Microsoft is supposedly preparing its Windows Phone "Tango" update for lower-end smartphones.
Over the past
day or so, the Microsoft-oriented parts of the blogosphere have chattered
mightily about the existence of a stripped-down Windows Phone OS code-named
"Tango."
This chatter
stems in large part from
an Aug. 23 posting on a Hong Kong-based Website
titled "We Love Windows Phone," which described Tango as a version of Windows
Phone for low-cost hardware, targeted at developing markets (China, India,
etc.).

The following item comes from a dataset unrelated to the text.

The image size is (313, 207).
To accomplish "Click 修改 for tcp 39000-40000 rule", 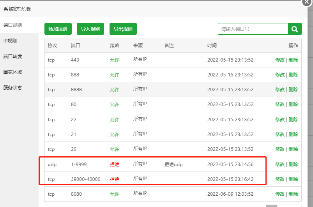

According to a Google Translation of the Website, Tango "is not a major
update." Supposedly, all this information was confirmed by speakers at a
Microsoft seminar in Hong Kong.
Bloggers and
journalists on this side of the Pacific quickly picked through the story. "I've
heard there are, indeed, two Tango releases on tap," Mary-Jo Foley wrote in an
Aug. 24 posting on her
All About Microsoft blog. The first one will
expand "the Windows Phone footprint into new markets," while the second "will
be targeted at low-cost devices and include fixes and new features."
Microsoft is
gearing up to release Windows Phone "Mango," a massive update with some 500 new
features and tweaks, including expanded functionality for the Xbox Live and
Office hubs. The company almost certainly hopes that the revamped software
platform, in conjunction with new hardware partners and devices, will help
reinvigorate its smartphone franchise, which faces substantial competition from
the likes of Apple iPhone and Google Android.
Following
Mango, the rumor mill (as exemplified by this
Slashgear post) has it that Microsoft will push a
major update code-named "Apollo."
Research firm
Gartner recently plugged Microsoft's share of the global smartphone market at
1.6 percent for the second quarter of 2011, down from 4.9 percent a year ago.
That trails Google Android with 43.4 percent, Nokia's Symbian with 22.1
percent, Apple iOS with 18.2 percent, RIM's BlackBerry franchise with 11.7
percent, and Bada-a mobile OS developed by Samsung-with 1.9 percent.
Other analyst
firms have described a similar tumble for Microsoft's smartphone market share.
Research firm comScore, for example, recently estimated that Microsoft
smartphones declined from 7.5 percent to 5.8 percent of the market for the
three-month period ending in June. Those numbers include both Windows Phone and
the company's more antiquated Windows Mobile platform, which is being phased
out.
If Microsoft
introduces a version of Windows Phone for cheaper handsets, it could open up a
potentially lucrative market segment-and perhaps give the platform the traction
it needs to become a more viable competitor in the space.